Reframe a Multiclass Classifier That Cannot Scale — Practice

A team at an e-commerce company built a multiclass classifier to predict "which product a user will buy next." The catalog has 50,000 SKUs and adds 500 new SKUs per week. They have spent 2 months training the model. The model output is a probability distribution over all 50,000 product classes.

The model is now showing performance decay on new items: products added in the past 4 weeks have significantly lower recommendation rates than older items, and the team is realizing the class count will make the model unmanageable within a year.

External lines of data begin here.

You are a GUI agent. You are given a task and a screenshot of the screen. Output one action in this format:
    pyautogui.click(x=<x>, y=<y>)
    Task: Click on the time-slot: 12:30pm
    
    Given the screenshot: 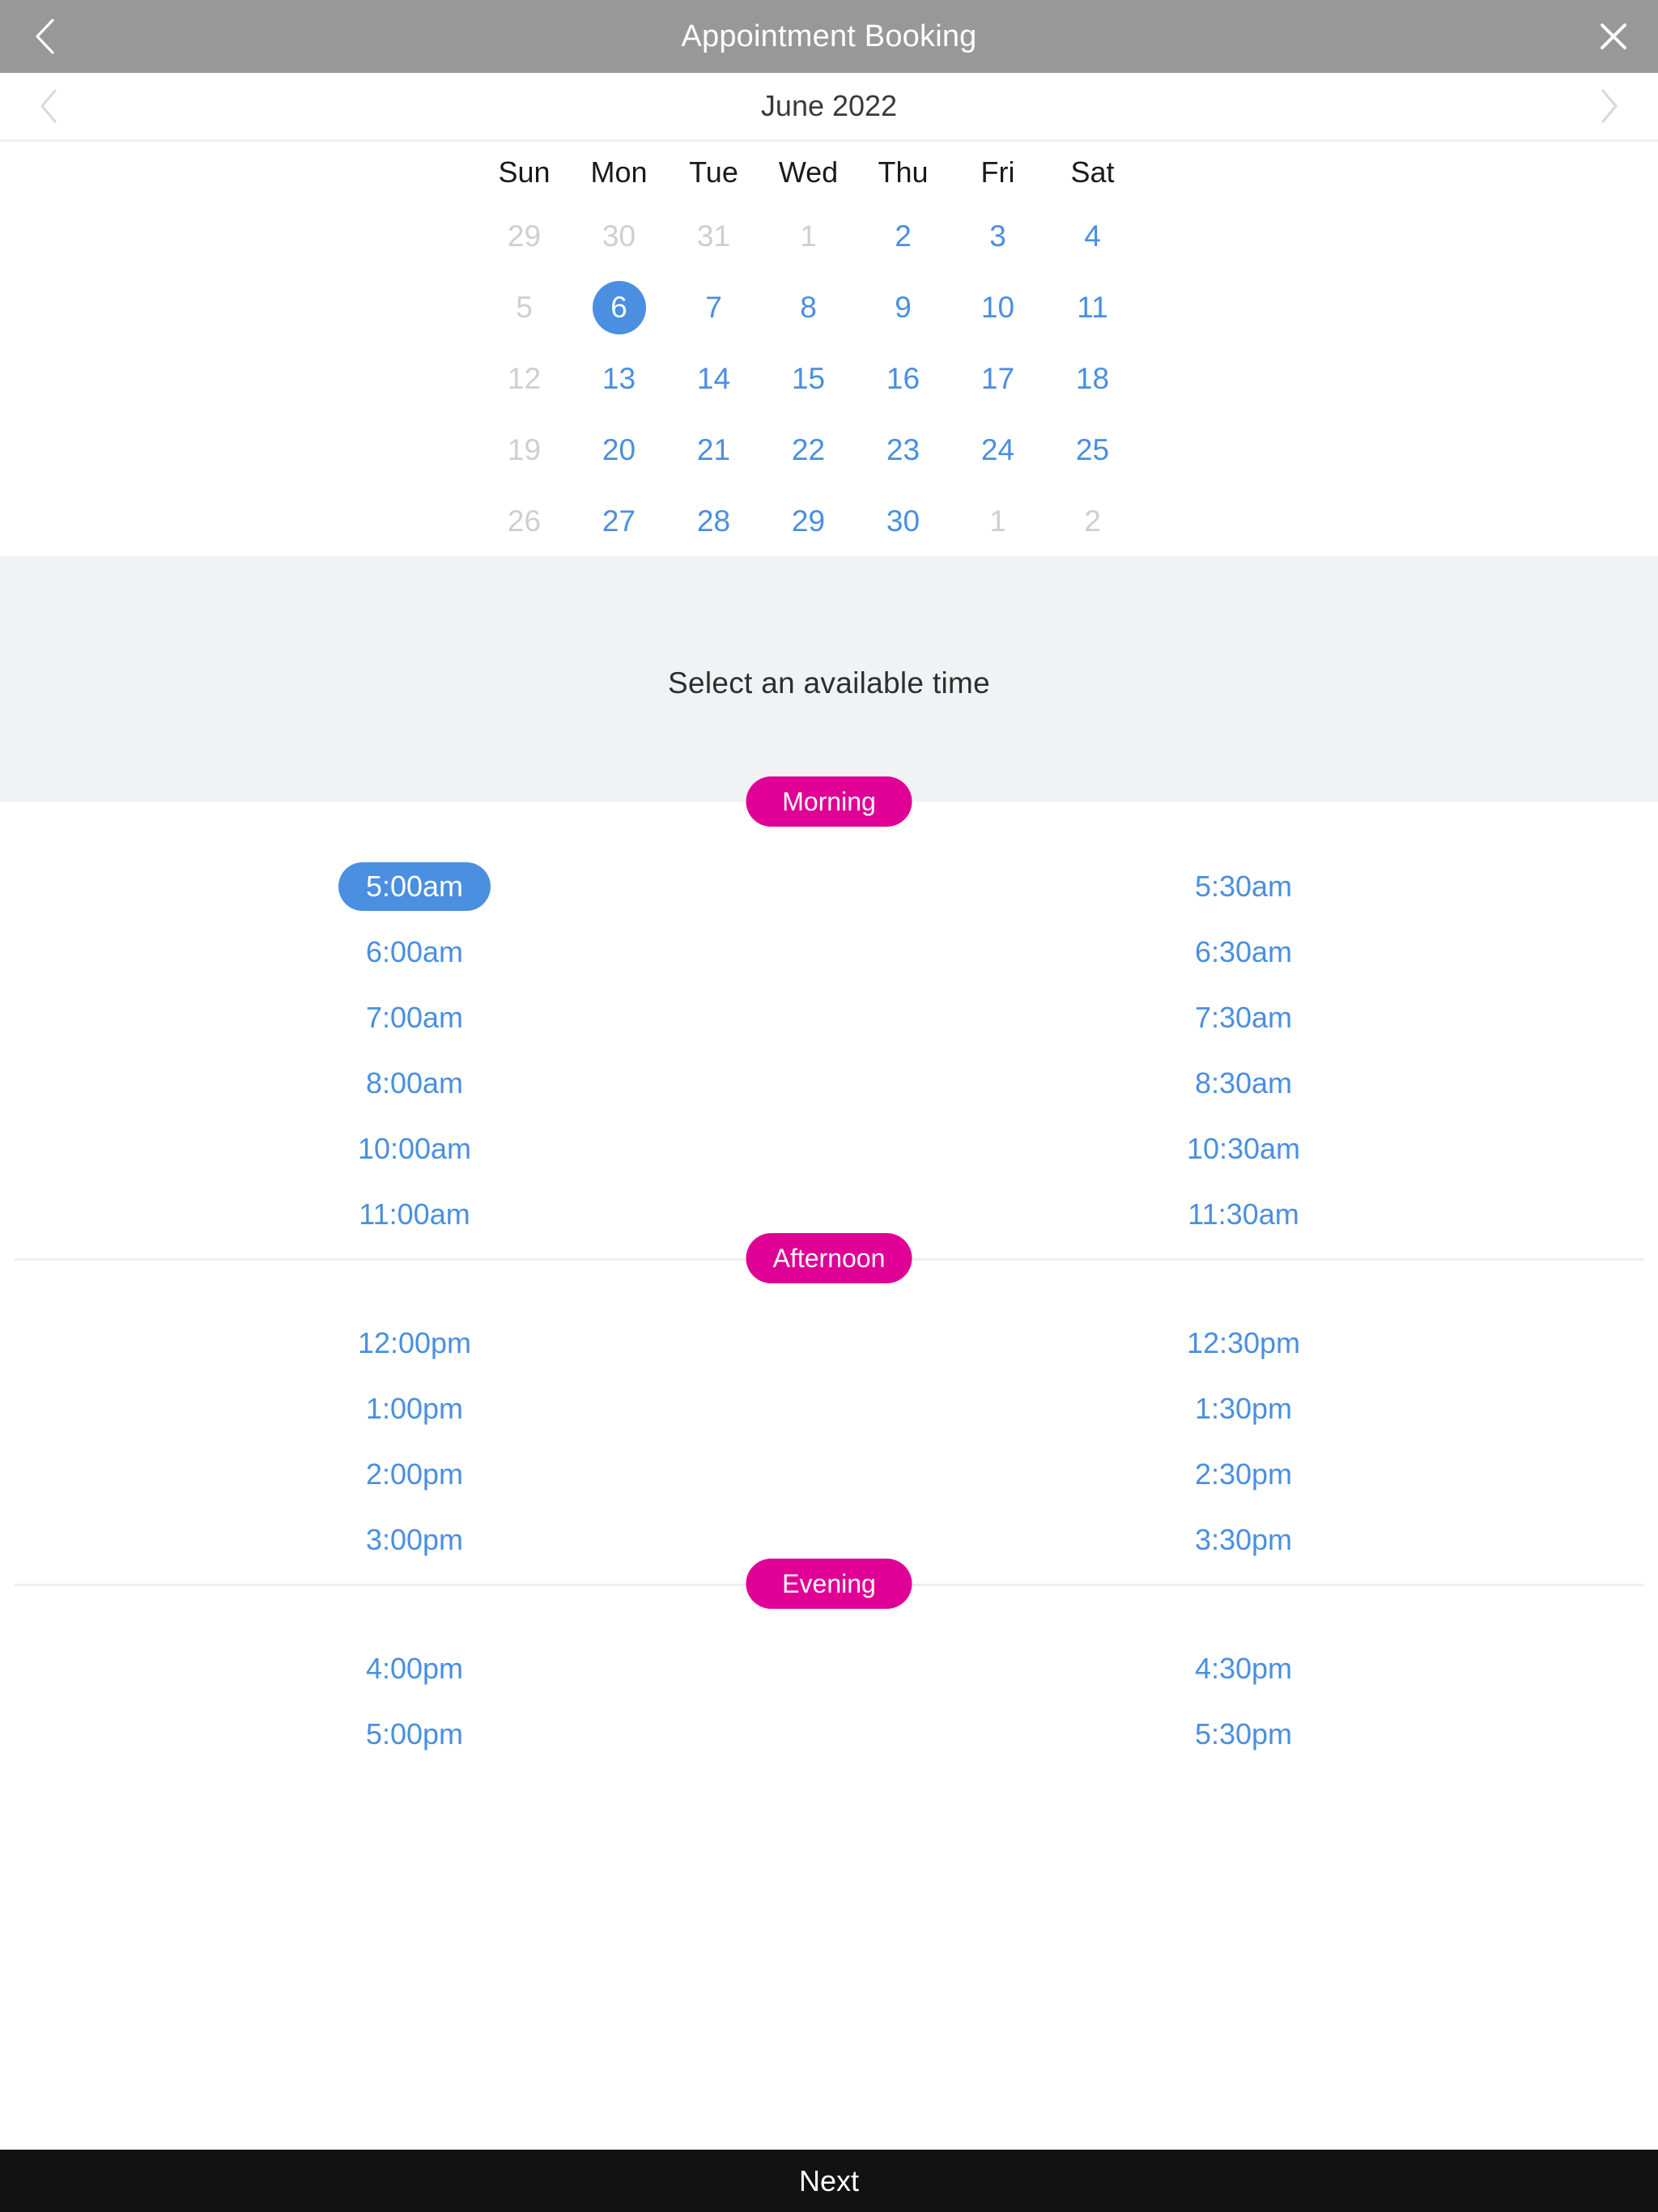 What is the action you would take?
    pyautogui.click(x=1244, y=1344)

What is wrong with the framing? Walk through: your preferred reframing, one reason it scales better, one tradeoff it introduces, and what the team should do with the 2 months of existing work.

Follow-up ladder

Rung 1: You reframe as a scoring model. The product team asks: "How do we recommend new products that have no interaction data?" How does your scoring approach handle this, and what does it require from the product catalog?
Rung 2: The scoring model is deployed. You notice that new products are now getting recommended, but the click-through rate on new product recommendations is 40% lower than on established products. What might explain this, and is it a model problem or a framing problem?
Rung 3: The catalog team says they cannot guarantee high-quality feature data for new SKUs — titles, descriptions, and category tags are often incomplete for the first 2 weeks after a product is added. How does this affect your approach?